Données stockées:

##########

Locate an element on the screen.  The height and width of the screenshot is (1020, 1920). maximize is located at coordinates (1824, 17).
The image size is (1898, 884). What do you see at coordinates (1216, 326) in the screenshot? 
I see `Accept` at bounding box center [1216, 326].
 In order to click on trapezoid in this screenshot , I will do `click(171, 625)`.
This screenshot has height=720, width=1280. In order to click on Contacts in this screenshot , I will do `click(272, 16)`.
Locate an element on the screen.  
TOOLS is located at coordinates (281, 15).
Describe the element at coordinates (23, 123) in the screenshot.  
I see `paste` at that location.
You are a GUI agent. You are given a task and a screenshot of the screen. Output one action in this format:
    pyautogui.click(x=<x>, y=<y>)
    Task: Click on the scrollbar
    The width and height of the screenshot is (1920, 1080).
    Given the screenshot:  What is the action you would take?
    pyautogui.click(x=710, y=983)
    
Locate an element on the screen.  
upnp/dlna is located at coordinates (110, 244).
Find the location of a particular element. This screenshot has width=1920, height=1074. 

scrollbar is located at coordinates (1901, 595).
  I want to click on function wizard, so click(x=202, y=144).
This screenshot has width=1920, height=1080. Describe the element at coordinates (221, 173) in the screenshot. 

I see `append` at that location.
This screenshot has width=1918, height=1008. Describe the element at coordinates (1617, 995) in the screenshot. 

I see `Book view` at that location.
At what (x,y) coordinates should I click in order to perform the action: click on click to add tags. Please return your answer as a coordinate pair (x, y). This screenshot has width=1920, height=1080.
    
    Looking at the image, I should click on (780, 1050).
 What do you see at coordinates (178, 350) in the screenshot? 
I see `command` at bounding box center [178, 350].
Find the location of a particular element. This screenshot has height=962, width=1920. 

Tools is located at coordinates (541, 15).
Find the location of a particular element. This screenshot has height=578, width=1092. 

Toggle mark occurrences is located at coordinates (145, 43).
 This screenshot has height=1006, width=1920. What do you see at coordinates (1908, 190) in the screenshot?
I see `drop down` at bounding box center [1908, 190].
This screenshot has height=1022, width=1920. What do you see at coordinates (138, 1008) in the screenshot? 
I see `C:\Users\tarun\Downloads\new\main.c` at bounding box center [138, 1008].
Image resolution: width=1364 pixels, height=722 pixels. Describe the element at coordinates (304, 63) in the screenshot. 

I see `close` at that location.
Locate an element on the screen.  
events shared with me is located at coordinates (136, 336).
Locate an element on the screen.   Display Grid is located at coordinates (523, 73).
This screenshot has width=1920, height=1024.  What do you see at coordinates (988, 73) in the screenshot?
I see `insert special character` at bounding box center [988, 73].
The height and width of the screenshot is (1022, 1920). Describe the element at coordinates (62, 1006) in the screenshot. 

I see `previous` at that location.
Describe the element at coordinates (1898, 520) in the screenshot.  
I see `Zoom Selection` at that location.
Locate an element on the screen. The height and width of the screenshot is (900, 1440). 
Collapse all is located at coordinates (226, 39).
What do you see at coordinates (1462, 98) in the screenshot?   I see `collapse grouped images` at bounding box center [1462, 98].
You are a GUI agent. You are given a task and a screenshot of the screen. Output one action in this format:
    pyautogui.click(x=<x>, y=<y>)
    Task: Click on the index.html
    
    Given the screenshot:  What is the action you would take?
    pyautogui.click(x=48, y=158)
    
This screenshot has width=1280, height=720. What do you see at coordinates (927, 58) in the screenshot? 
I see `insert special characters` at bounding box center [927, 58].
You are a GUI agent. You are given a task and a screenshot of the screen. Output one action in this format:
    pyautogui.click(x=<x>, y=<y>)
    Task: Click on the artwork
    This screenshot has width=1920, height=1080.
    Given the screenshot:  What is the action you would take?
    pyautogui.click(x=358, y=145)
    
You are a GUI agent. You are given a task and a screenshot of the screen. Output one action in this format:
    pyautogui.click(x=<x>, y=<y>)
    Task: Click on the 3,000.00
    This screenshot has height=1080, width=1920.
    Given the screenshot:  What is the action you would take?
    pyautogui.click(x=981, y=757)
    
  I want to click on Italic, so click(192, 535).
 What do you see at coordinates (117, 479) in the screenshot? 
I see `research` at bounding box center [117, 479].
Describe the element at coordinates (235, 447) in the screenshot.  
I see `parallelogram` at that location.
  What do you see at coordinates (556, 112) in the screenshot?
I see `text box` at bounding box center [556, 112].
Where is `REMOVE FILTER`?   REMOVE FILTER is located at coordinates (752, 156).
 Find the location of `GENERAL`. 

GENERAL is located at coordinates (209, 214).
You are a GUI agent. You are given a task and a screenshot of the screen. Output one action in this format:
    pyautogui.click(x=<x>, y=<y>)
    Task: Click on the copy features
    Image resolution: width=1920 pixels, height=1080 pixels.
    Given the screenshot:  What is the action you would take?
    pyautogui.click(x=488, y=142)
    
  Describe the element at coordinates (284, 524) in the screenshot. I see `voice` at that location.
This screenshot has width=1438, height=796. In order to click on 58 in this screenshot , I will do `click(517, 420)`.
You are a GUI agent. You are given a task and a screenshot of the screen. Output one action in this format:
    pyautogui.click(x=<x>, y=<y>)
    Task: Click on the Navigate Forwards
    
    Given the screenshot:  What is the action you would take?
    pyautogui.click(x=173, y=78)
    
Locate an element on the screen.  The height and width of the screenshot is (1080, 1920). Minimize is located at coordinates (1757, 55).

##########

• [OBJECTIF DE LA TÂCHE]: Mettez à jour le listing en remplaçant « GUI agent » par « UI automation agent », sans rien modifier d'autre.

• [RÉPONSE RÉDIGÉE]:
Locate an element on the screen.  The height and width of the screenshot is (1020, 1920). maximize is located at coordinates (1824, 17).
The image size is (1898, 884). What do you see at coordinates (1216, 326) in the screenshot? 
I see `Accept` at bounding box center [1216, 326].
 In order to click on trapezoid in this screenshot , I will do `click(171, 625)`.
This screenshot has height=720, width=1280. In order to click on Contacts in this screenshot , I will do `click(272, 16)`.
Locate an element on the screen.  
TOOLS is located at coordinates (281, 15).
Describe the element at coordinates (23, 123) in the screenshot.  
I see `paste` at that location.
You are a UI automation agent. You are given a task and a screenshot of the screen. Output one action in this format:
    pyautogui.click(x=<x>, y=<y>)
    Task: Click on the scrollbar
    The width and height of the screenshot is (1920, 1080).
    Given the screenshot:  What is the action you would take?
    pyautogui.click(x=710, y=983)
    
Locate an element on the screen.  
upnp/dlna is located at coordinates (110, 244).
Find the location of a particular element. This screenshot has width=1920, height=1074. 

scrollbar is located at coordinates (1901, 595).
  I want to click on function wizard, so click(x=202, y=144).
This screenshot has width=1920, height=1080. Describe the element at coordinates (221, 173) in the screenshot. 

I see `append` at that location.
This screenshot has width=1918, height=1008. Describe the element at coordinates (1617, 995) in the screenshot. 

I see `Book view` at that location.
At what (x,y) coordinates should I click in order to perform the action: click on click to add tags. Please return your answer as a coordinate pair (x, y). This screenshot has width=1920, height=1080.
    
    Looking at the image, I should click on (780, 1050).
 What do you see at coordinates (178, 350) in the screenshot? 
I see `command` at bounding box center [178, 350].
Find the location of a particular element. This screenshot has height=962, width=1920. 

Tools is located at coordinates (541, 15).
Find the location of a particular element. This screenshot has height=578, width=1092. 

Toggle mark occurrences is located at coordinates (145, 43).
 This screenshot has height=1006, width=1920. What do you see at coordinates (1908, 190) in the screenshot?
I see `drop down` at bounding box center [1908, 190].
This screenshot has height=1022, width=1920. What do you see at coordinates (138, 1008) in the screenshot? 
I see `C:\Users\tarun\Downloads\new\main.c` at bounding box center [138, 1008].
Image resolution: width=1364 pixels, height=722 pixels. Describe the element at coordinates (304, 63) in the screenshot. 

I see `close` at that location.
Locate an element on the screen.  
events shared with me is located at coordinates (136, 336).
Locate an element on the screen.   Display Grid is located at coordinates (523, 73).
This screenshot has width=1920, height=1024.  What do you see at coordinates (988, 73) in the screenshot?
I see `insert special character` at bounding box center [988, 73].
The height and width of the screenshot is (1022, 1920). Describe the element at coordinates (62, 1006) in the screenshot. 

I see `previous` at that location.
Describe the element at coordinates (1898, 520) in the screenshot.  
I see `Zoom Selection` at that location.
Locate an element on the screen. The height and width of the screenshot is (900, 1440). 
Collapse all is located at coordinates (226, 39).
What do you see at coordinates (1462, 98) in the screenshot?   I see `collapse grouped images` at bounding box center [1462, 98].
You are a UI automation agent. You are given a task and a screenshot of the screen. Output one action in this format:
    pyautogui.click(x=<x>, y=<y>)
    Task: Click on the index.html
    
    Given the screenshot:  What is the action you would take?
    pyautogui.click(x=48, y=158)
    
This screenshot has width=1280, height=720. What do you see at coordinates (927, 58) in the screenshot? 
I see `insert special characters` at bounding box center [927, 58].
You are a UI automation agent. You are given a task and a screenshot of the screen. Output one action in this format:
    pyautogui.click(x=<x>, y=<y>)
    Task: Click on the artwork
    This screenshot has width=1920, height=1080.
    Given the screenshot:  What is the action you would take?
    pyautogui.click(x=358, y=145)
    
You are a UI automation agent. You are given a task and a screenshot of the screen. Output one action in this format:
    pyautogui.click(x=<x>, y=<y>)
    Task: Click on the 3,000.00
    This screenshot has height=1080, width=1920.
    Given the screenshot:  What is the action you would take?
    pyautogui.click(x=981, y=757)
    
  I want to click on Italic, so click(192, 535).
 What do you see at coordinates (117, 479) in the screenshot? 
I see `research` at bounding box center [117, 479].
Describe the element at coordinates (235, 447) in the screenshot.  
I see `parallelogram` at that location.
  What do you see at coordinates (556, 112) in the screenshot?
I see `text box` at bounding box center [556, 112].
Where is `REMOVE FILTER`?   REMOVE FILTER is located at coordinates (752, 156).
 Find the location of `GENERAL`. 

GENERAL is located at coordinates (209, 214).
You are a UI automation agent. You are given a task and a screenshot of the screen. Output one action in this format:
    pyautogui.click(x=<x>, y=<y>)
    Task: Click on the copy features
    Image resolution: width=1920 pixels, height=1080 pixels.
    Given the screenshot:  What is the action you would take?
    pyautogui.click(x=488, y=142)
    
  Describe the element at coordinates (284, 524) in the screenshot. I see `voice` at that location.
This screenshot has width=1438, height=796. In order to click on 58 in this screenshot , I will do `click(517, 420)`.
You are a UI automation agent. You are given a task and a screenshot of the screen. Output one action in this format:
    pyautogui.click(x=<x>, y=<y>)
    Task: Click on the Navigate Forwards
    
    Given the screenshot:  What is the action you would take?
    pyautogui.click(x=173, y=78)
    
Locate an element on the screen.  The height and width of the screenshot is (1080, 1920). Minimize is located at coordinates (1757, 55).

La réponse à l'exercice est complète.